Confessions of a Lower League Legend

Last updated : 14 October 2008 By Tony Scholes
It's all in a new book to be published next Monday, Peter Swan's autobiography entitled 'Swanny - Confessions of a Lower League Legend'. He writes of snubbing the Clarets to play lower league football for more money and how that move led to him having a difficult year at a club where he is still considered to be the most hated former player ever.

It was the summer of 1994. Burnley had just won promotion via the play offs and Jimmy Mullen was looking for a replacement for John Pender to partner Steve Davis in the centre half. We signed Mark Winstanley, but unknown to most of us we had just about wrapped up a deal for Swan, then with Port Vale.

Then Plymouth Argyle boss Peter Shilton, who had seen Burnley set sail for Wembley after beating his team in the play offs, made a move for him. Swan takes up the story at a time when his wife was six weeks away from having their first baby.

"Swan writes: "Even though I was more or less committed to Burnley, we decided I'd speak to Shilts. I'd ask for a £70,000 signing on fee and more than Burnley were offering. He'd obviously say no, but at least he couldn't claim I'd snubbed him.

"He rang the following morning. I told him what I wanted. 'Give me a couple of minutes,' he said. 'I'll ring you back'. Five minutes later he called and said 'OK, we'll do that.'

"I thought F****** hell, what have I done? I looked at the missus and said 'Sorry love, we'll have to go."

With that sort of beginning, at a level of football lower than he would have played at Burnley, things were never going to go swimmingly, particularly when he didn't want to be there in the first place.

Argyle made a disastrous start to the new season, and it ended in relegation for them, and it didn't take Swan long to decide he wanted out. He continues: "It didn't take long before news leaked out that I wanted out. The story made banner headlines in the local press.

"When it broke, I was asked to do a television interview. One of the first questions was 'If you're so desperate to leave, why did you come to Plymouth in the first place?' 'For the money'. It was an honest answer and I knew it would upset people.

"I hoped it would give me an excuse to push harder for a move. Straightaway, the whole town seemed to be in uproar and I was public enemy number one."

He continues of his time at Plymouth, how he head butted striker Kevin Nugent at the Christmas party which led to a car park scrap that left him with a fat lip.

He describes manager Shilton as 'pretty naïve' when it came to tactics and admitted that Shilton's replacement Neil Warnock did all he could to get him to stay but his mind was made up.

He admitted: "I became totally disruptive, like a big kid. If we were doing hurdles for speed training, I'd run through them instead of jumping over them.
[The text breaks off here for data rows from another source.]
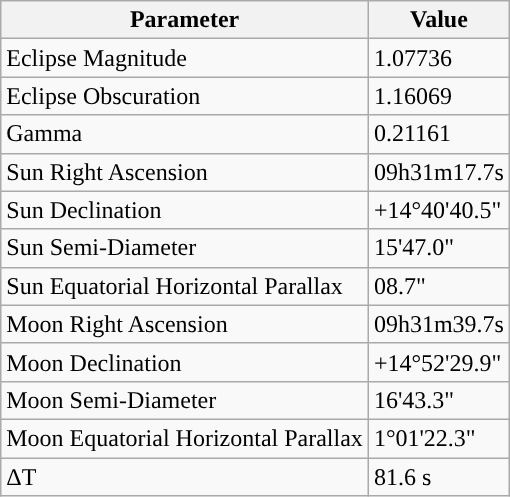
1.07736 (438, 58)
1°01'22.3" (438, 438)
81.6 s (438, 477)
08.7" (438, 286)
09h31m39.7s (438, 324)
Eclipse Obscuration (185, 96)
Moon Right Ascension (185, 324)
Gamma (185, 134)
ΔT (185, 477)
Sun Right Ascension (185, 172)
16'43.3" (438, 400)
Sun Semi-Diameter (185, 248)
0.21161 (438, 134)
15'47.0" (438, 248)
Moon Equatorial Horizontal Parallax (185, 438)
Sun Declination (185, 210)
Value (438, 20)
Moon Semi-Diameter (185, 400)
Eclipse Magnitude (185, 58)
+14°40'40.5" (438, 210)
09h31m17.7s (438, 172)
+14°52'29.9" (438, 362)
1.16069 (438, 96)
Moon Declination (185, 362)
Sun Equatorial Horizontal Parallax (185, 286)
Parameter (185, 20)
Identify which cell holds the provided text, then report its (x, y) central coordinate. 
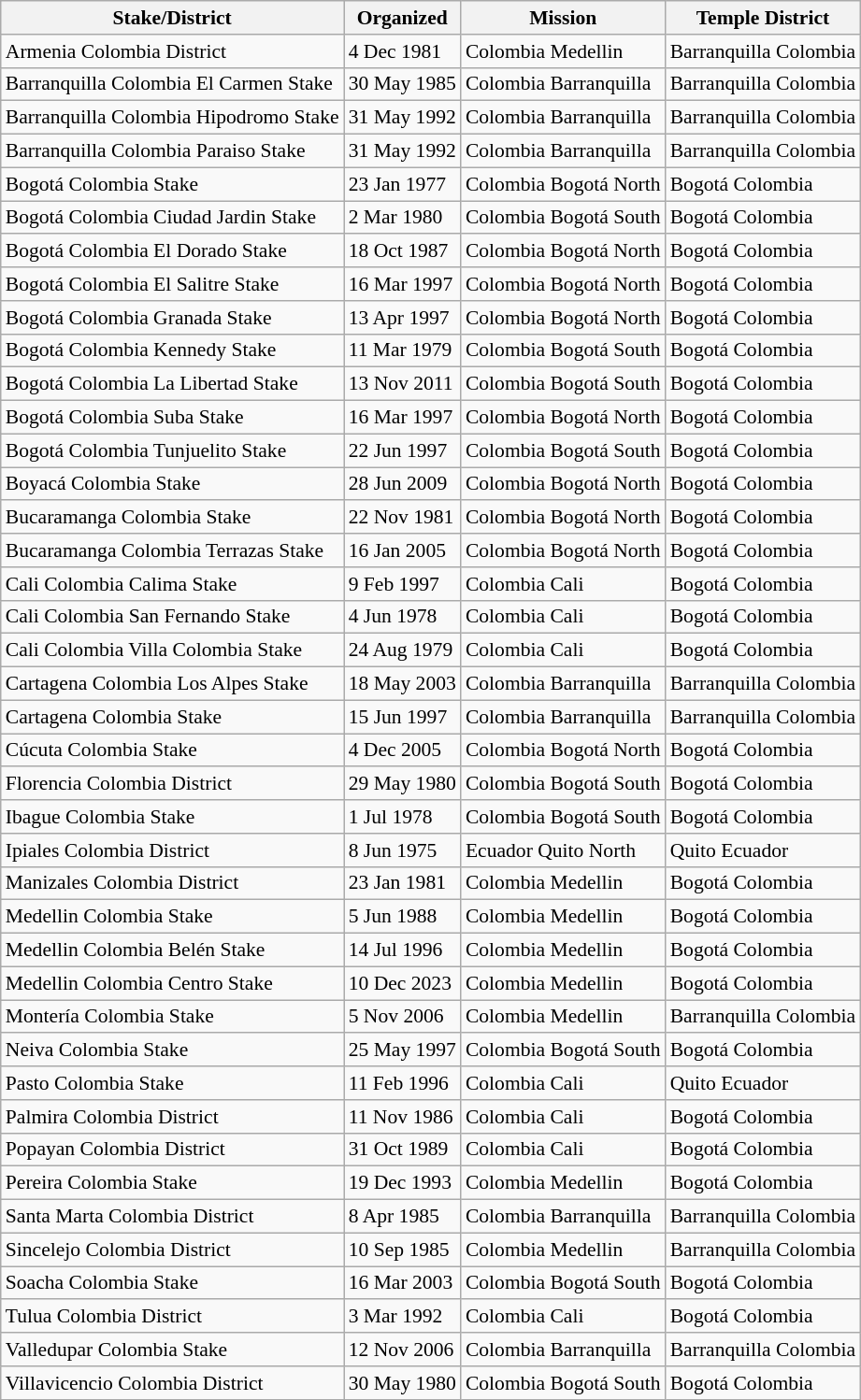
Popayan Colombia District (172, 1150)
Cúcuta Colombia Stake (172, 751)
Tulua Colombia District (172, 1317)
24 Aug 1979 (402, 651)
23 Jan 1981 (402, 883)
16 Jan 2005 (402, 551)
13 Apr 1997 (402, 318)
2 Mar 1980 (402, 218)
Bogotá Colombia El Salitre Stake (172, 284)
23 Jan 1977 (402, 184)
Bogotá Colombia Tunjuelito Stake (172, 451)
13 Nov 2011 (402, 384)
Medellin Colombia Belén Stake (172, 951)
4 Dec 1981 (402, 51)
8 Apr 1985 (402, 1217)
Bucaramanga Colombia Stake (172, 518)
Bucaramanga Colombia Terrazas Stake (172, 551)
Bogotá Colombia El Dorado Stake (172, 251)
18 May 2003 (402, 684)
29 May 1980 (402, 784)
Temple District (763, 18)
14 Jul 1996 (402, 951)
Medellin Colombia Centro Stake (172, 983)
Mission (563, 18)
Villavicencio Colombia District (172, 1384)
18 Oct 1987 (402, 251)
Cali Colombia Calima Stake (172, 584)
Barranquilla Colombia El Carmen Stake (172, 84)
Soacha Colombia Stake (172, 1284)
5 Nov 2006 (402, 1017)
Cali Colombia Villa Colombia Stake (172, 651)
Sincelejo Colombia District (172, 1250)
Bogotá Colombia La Libertad Stake (172, 384)
11 Feb 1996 (402, 1083)
11 Nov 1986 (402, 1117)
Organized (402, 18)
Neiva Colombia Stake (172, 1051)
Medellin Colombia Stake (172, 917)
30 May 1980 (402, 1384)
4 Dec 2005 (402, 751)
25 May 1997 (402, 1051)
Santa Marta Colombia District (172, 1217)
Stake/District (172, 18)
Barranquilla Colombia Paraiso Stake (172, 151)
5 Jun 1988 (402, 917)
10 Sep 1985 (402, 1250)
Bogotá Colombia Suba Stake (172, 418)
Valledupar Colombia Stake (172, 1350)
15 Jun 1997 (402, 717)
Ibague Colombia Stake (172, 817)
Cartagena Colombia Stake (172, 717)
4 Jun 1978 (402, 617)
Bogotá Colombia Granada Stake (172, 318)
11 Mar 1979 (402, 351)
16 Mar 2003 (402, 1284)
Bogotá Colombia Stake (172, 184)
22 Nov 1981 (402, 518)
28 Jun 2009 (402, 484)
Ipiales Colombia District (172, 851)
12 Nov 2006 (402, 1350)
Pasto Colombia Stake (172, 1083)
1 Jul 1978 (402, 817)
9 Feb 1997 (402, 584)
8 Jun 1975 (402, 851)
Palmira Colombia District (172, 1117)
3 Mar 1992 (402, 1317)
10 Dec 2023 (402, 983)
Boyacá Colombia Stake (172, 484)
Barranquilla Colombia Hipodromo Stake (172, 118)
Ecuador Quito North (563, 851)
31 Oct 1989 (402, 1150)
19 Dec 1993 (402, 1184)
Bogotá Colombia Kennedy Stake (172, 351)
Manizales Colombia District (172, 883)
Armenia Colombia District (172, 51)
30 May 1985 (402, 84)
Cartagena Colombia Los Alpes Stake (172, 684)
Cali Colombia San Fernando Stake (172, 617)
Bogotá Colombia Ciudad Jardin Stake (172, 218)
22 Jun 1997 (402, 451)
Montería Colombia Stake (172, 1017)
Pereira Colombia Stake (172, 1184)
Florencia Colombia District (172, 784)
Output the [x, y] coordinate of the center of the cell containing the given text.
I kicked people up in the air in practice matches, took shots at goal from inside my own half, anything to annoy Warnock."

He became involved in a dispute with them over his signing on fee but once that was resolved he jumped ship and did what he'd intended doing a year earlier and signed for Jimmy Mullen at Burnley.

"It felt as though I had just got out of jail," Swan reports.

The book contains stories from his sixteen year career with seven different league clubs and his friendship with Robbie Williams.